**Extract to read:**
Upper Peninsula native Ellen Lord has just released her first poetry chapbook, Relative Sanity, published by Modern History Press (Ann Arbor). Relative Sanity is a collection of thirty-five of her original poems. These elegiac poems emerge from the depths of Northern Michigan lakes and forests, as well as from her own dark places with a poet’s ear for what nature and being human can tell us. This is a book about longing and redemption.
Over the course of a career spanning three decades, Lord has immersed herself in working with people suffering from mental health and addiction. Her poems in Relative Sanity also reflect Lord’s own troubled gaze through the journey of her personal relationships. You will find multi-generational themes of love, loss, grief, and recovery.
Twenty-nine of Lord’s poems in Relative Sanity are written in free verse. Five poems are in a structured poetry style: Duplex, Haibun, Haiku, Pantoum, and Tanka. ODE TO BLUE is a ‘List’ poem—each word or short phrase evokes a metaphorical feeling for the word BLUE. This is a poem about coming-of-age lovers and angst. That same girl could also be the older woman in NEW WIDOW who bakes an apple pie for the Woodsman whom she describes as a “…purveyor of light”. Darkness and light are prevailing themes in Lord’s work.

**Given entries:**
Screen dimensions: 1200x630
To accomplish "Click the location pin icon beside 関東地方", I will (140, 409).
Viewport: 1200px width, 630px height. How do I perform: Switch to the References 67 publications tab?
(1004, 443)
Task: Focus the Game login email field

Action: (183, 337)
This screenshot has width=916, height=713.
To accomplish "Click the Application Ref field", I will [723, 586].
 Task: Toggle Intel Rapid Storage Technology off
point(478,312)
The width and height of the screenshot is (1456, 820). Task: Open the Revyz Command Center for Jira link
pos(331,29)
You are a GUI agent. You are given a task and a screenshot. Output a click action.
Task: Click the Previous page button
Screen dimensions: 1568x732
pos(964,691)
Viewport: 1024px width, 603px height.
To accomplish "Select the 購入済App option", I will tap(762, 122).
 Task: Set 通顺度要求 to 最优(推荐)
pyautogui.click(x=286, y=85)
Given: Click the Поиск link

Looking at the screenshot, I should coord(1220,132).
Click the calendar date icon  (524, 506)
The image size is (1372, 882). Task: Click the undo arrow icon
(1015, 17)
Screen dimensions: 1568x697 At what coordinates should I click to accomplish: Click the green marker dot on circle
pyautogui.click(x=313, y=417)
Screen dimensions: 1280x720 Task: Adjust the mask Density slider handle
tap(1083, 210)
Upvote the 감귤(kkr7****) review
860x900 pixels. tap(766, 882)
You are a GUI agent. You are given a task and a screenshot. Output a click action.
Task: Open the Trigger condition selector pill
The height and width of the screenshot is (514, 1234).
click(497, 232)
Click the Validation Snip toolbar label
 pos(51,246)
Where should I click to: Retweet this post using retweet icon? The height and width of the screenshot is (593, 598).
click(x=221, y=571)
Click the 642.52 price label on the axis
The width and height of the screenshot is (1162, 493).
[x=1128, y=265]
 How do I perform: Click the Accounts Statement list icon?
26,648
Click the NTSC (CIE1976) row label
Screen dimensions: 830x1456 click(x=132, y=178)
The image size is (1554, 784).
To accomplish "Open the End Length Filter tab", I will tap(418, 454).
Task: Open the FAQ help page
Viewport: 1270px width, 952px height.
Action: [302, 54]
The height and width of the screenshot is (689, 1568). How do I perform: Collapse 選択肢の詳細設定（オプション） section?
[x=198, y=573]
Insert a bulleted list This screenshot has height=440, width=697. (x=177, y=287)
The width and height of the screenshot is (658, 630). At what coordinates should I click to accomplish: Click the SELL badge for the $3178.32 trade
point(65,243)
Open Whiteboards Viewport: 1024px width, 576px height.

**Exercise requirements:**
Answer these questions from the text about Ellen Lord's chapbook Relative Sanity:
(a) Which press published the chapbook?
(b) How many decades has Lord's career working with people suffering from mental health and addiction spanned?
(c) Which poem in the collection is described as a 'List' poem?

**Answer to this exercise:**
(a) Modern History Press (Ann Arbor)
(b) Three decades
(c) ODE TO BLUE